Tout cela a enhardi des bandes fascistes comme les JNR, les encourageant à attaquer leurs adversaires en plein jour.

Incapables de faire face aux racines sociales et politiques qui se cachent derrière la menace fasciste, le PS et ses partisans de pseudo-gauche comptent sur l’Etat pour dissoudre les groupes d’extrême-droite violents. Le ministre de l’Intérieur, Valls, a affirmé, qu’il faut « s’attaquer à ces idées nauséabondes qui nous rappellent les pires heures de notre histoire, » en disant, « Ce type de mouvements est en train de ressurgir. Il faut les combattre par l’état de droit. »

Le Front de Gauche (qui réunit le Parti de Gauche de Mélenchon et le Parti communiste français) a aussi exigé l’interdiction des groupes fascistes.

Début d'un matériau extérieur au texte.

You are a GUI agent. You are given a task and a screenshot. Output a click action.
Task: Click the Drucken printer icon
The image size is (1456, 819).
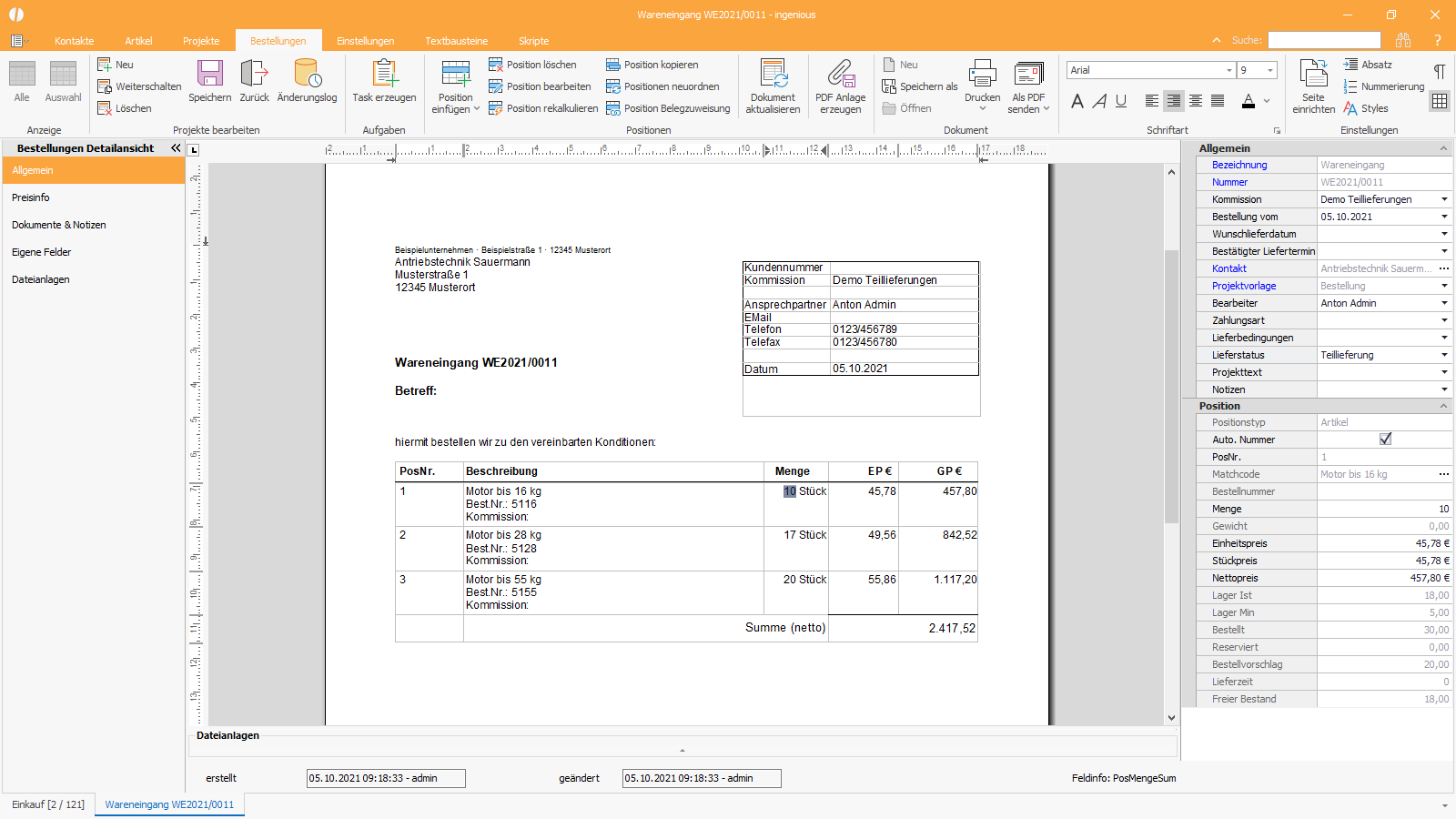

Benjamin Abtan, président du Mouvement antiraciste européen EGAM (European Grassroots Movement Against Racism) a dit au New Statesman, « C’est une nécessité démocratique que d’interdire les groupes d’extrême droite responsables du meurtre de Clément. »

En fait, une telle interdiction servirait inévitablement de prétexte à la suppression par l’Etat d’une opposition de gauche au capitalisme. C’est ce qu’a clairement annoncé le dirigeant de l’UMP, Jean-François Copé qui a appelé à aussi étendre l’interdiction aux groupes « d’extrême gauche ».

Le syndicat des étudiants auquel appartient Méric, l’Union Syndicale Solidaire, a exprimé sa colère contre le meurtre et a mis en garde contre « l’installation d’un climat de haine entretenu par des discours politiques stigmatisants qui ne sont pas l’exclusivité du Front national et des groupuscules fascistes. » Mais, il a évité de mentionner le climat engendré par le gouvernement PS et le soutien du Front de Gauche pour une loi allant à l’encontre du voile islamique et des immigrants sans papiers. Tous ces groupes de pseudo-gauche ont voté pour ce gouvernement PS.

Clément Méric était instinctivement hostile à ces forces. Si l'on veut éviter de nouvelles attaques contre des jeunes et des travailleurs guidés par les idées socialistes, cela ne pourra se faire que sur la base d’une mobilisation de masse de la classe ouvrière fondée sur une perspective socialiste.